Current best evidence for clinical care (more info)
BACKGROUND: No therapeutics have yet been proven effective for the treatment of severe illness caused by SARS-CoV-2.
METHODS: We conducted a randomized, controlled, open-label trial involving hospitalized adult patients with confirmed SARS-CoV-2 infection, which causes the respiratory illness Covid-19, and an oxygen saturation (Sao2) of 94% or less while they were breathing ambient air or a ratio of the partial pressure of oxygen (Pao2) to the fraction of inspired oxygen (Fio2) of less than 300 mm Hg. Patients were randomly assigned in a 1:1 ratio to receive either lopinavir-ritonavir (400 mg and 100 mg, respectively) twice a day for 14 days, in addition to standard care, or standard care alone. The primary end point was the time to clinical improvement, defined as the time from randomization to either an improvement of two points on a seven-category ordinal scale or discharge from the hospital, whichever came first.
RESULTS: A total of 199 patients with laboratory-confirmed SARS-CoV-2 infection underwent randomization; 99 were assigned to the lopinavir-ritonavir group, and 100 to the standard-care group. Treatment with lopinavir-ritonavir was not associated with a difference from standard care in the time to clinical improvement (hazard ratio for clinical improvement, 1.31; 95% confidence interval [CI], 0.95 to 1.80). Mortality at 28 days was similar in the lopinavir-ritonavir group and the standard-care group (19.2% vs. 25.0%; difference, -5.8 percentage points; 95% CI, -17.3 to 5.7). The percentages of patients with detectable viral RNA at various time points were similar. In a modified intention-to-treat analysis, lopinavir-ritonavir led to a median time to clinical improvement that was shorter by 1 day than that observed with standard care (hazard ratio, 1.39; 95% CI, 1.00 to 1.91). Gastrointestinal adverse events were more common in the lopinavir-ritonavir group, but serious adverse events were more common in the standard-care group. Lopinavir-ritonavir treatment was stopped early in 13 patients (13.8%) because of adverse events.
CONCLUSIONS: In hospitalized adult patients with severe Covid-19, no benefit was observed with lopinavir-ritonavir treatment beyond standard care. Future trials in patients with severe illness may help to confirm or exclude the possibility of a treatment benefit. (Funded by Major Projects of National Science and Technology on New Drug Creation and Development and others; Chinese Clinical Trial Register number, ChiCTR2000029308.).
|Discipline / Specialty Area||Score|
|Tropical and Travel Medicine||
|Family Medicine (FM)/General Practice (GP)||
|General Internal Medicine-Primary Care(US)||
A well done study with disappointingly negative results.
In the time of COVID-19, many dubious cures are doing the rounds and this study is key to making sure that science remains valid in the time of an outbreak. This is a very important negative study.
Although the study showed that Lopinavir-Ritonavir was not better than standard care in time to clinical improvement (mortality and detectable viral RNA at various time points), 52% of patients were randomized more than 12 days after onset of symptoms. It is possible that earlier administration may be effective.
Conducting this trial in the middle of the outbreak is an admirable achievement. Unfortunately, the study didn't show a significant benefit.
This is important information about lack of therapeutic benefit from this anti-viral drug combination. It must be disseminated rapidly to avoid inappropriate use, motivate further studies, and avoid instilling false hope.

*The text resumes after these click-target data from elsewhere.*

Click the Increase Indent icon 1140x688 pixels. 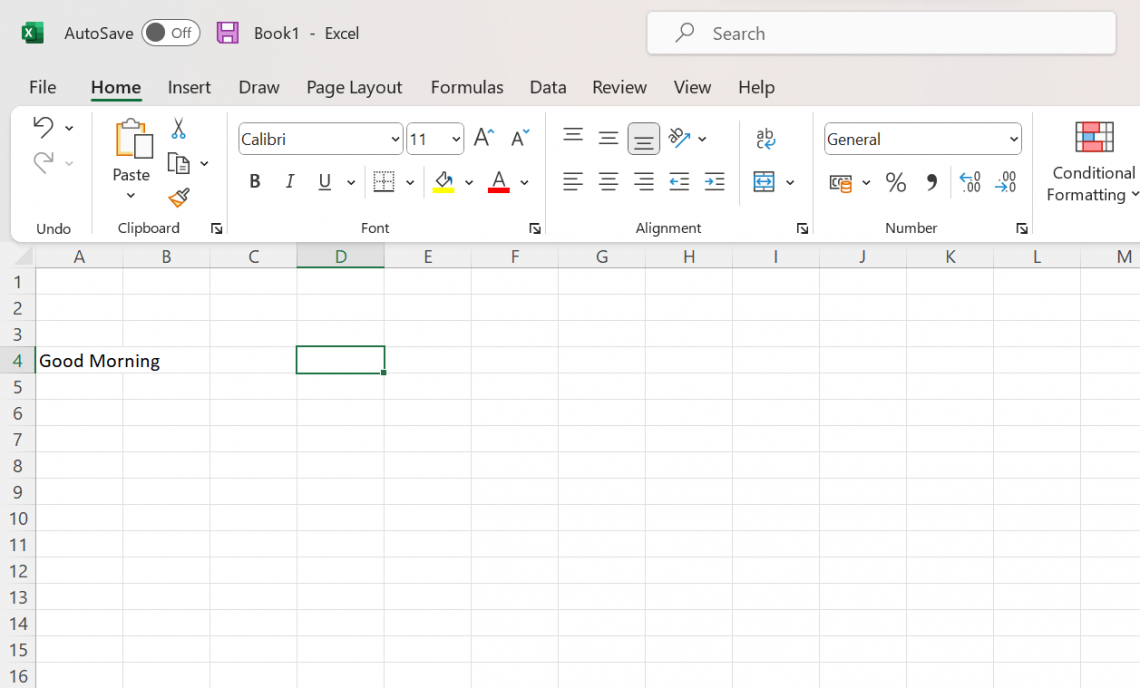[x=714, y=182]
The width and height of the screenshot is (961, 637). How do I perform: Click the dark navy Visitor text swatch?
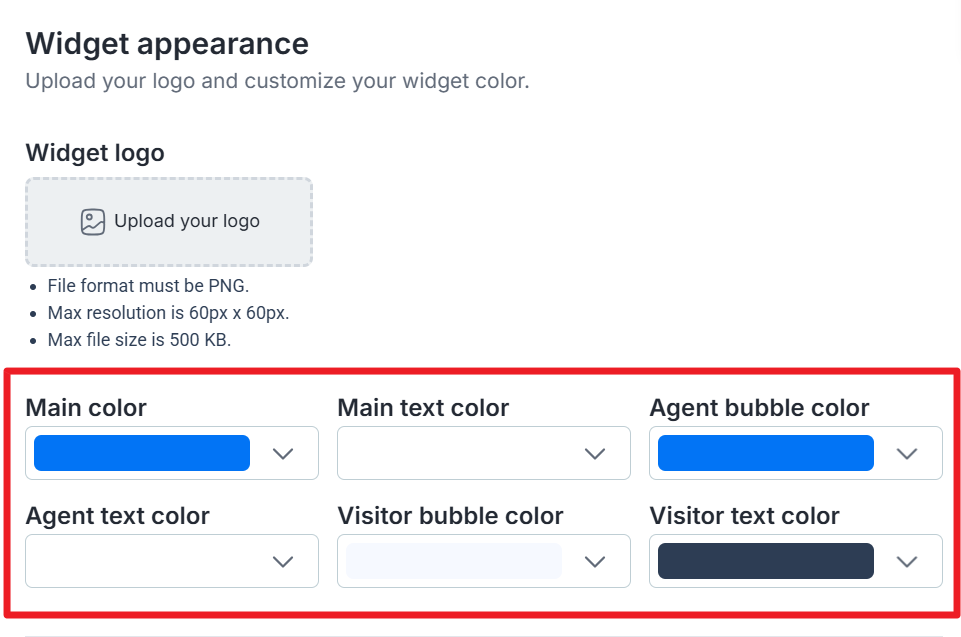[x=765, y=561]
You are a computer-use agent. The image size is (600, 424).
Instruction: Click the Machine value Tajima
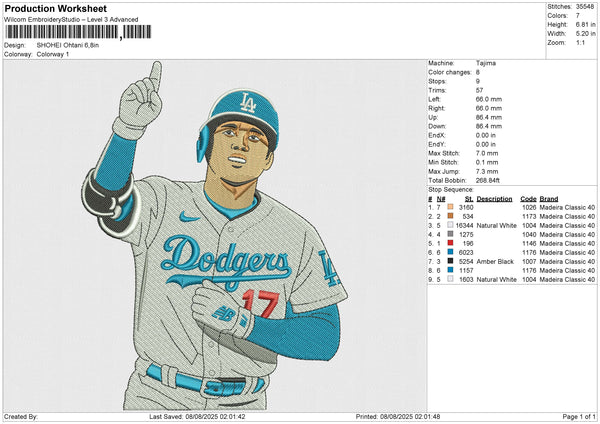point(488,63)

This article and its results are very important. Essentially, this informs us that we should not use ritonavir/lopinavir routinely in these critically ill patients. It isn't a perfect trial, but many of the biases should have favored the treatment, and with those biases, a negative trial is probably truly negative.
I can't imagine something more newsworthy now than a trial on a medication for COVID-19. This appears to be a well-done RCT on two protease inhibitors (commonly used in HIV therapy) that seemed to have some benefit in SARS patients. The trial followed clinical, virologic, and hospital parameters. In this trial, no benefit was shown. More than 30% of the patients in this trial received steroids; whether this negated effects of the drug is unknown. No LFT side effects or Qt prolongation was noted (that might be seen in HCQ/Azithro combos), so this might still be an alternative option in patients who cannot take these due to Qt or transaminitis.
Negative trials are of great value. They allow us to focus on caring for patients and remind us that there is more to patient care than the use of drugs.
This is a well-conducted study of lopinavir-ritonavir in Chinese adults with Covid-19. There was no benefit demonstrated but the severity of illness was low compared with U.S. ICU patients. This raises the question about whether benefit may still accrue for severely and critically ill Covid-19 patients.
Prospective, unblinded study of patients with mild COVID-19. This standard combination anti-HIV retroviral therapy had no positive impact on symptoms, viral load, recovery, or mortality. This combination should not be used for patients with COVID-19.
As a critical care physician, any study about SARS Co V-2 is absolutely relevant, even if it's negative.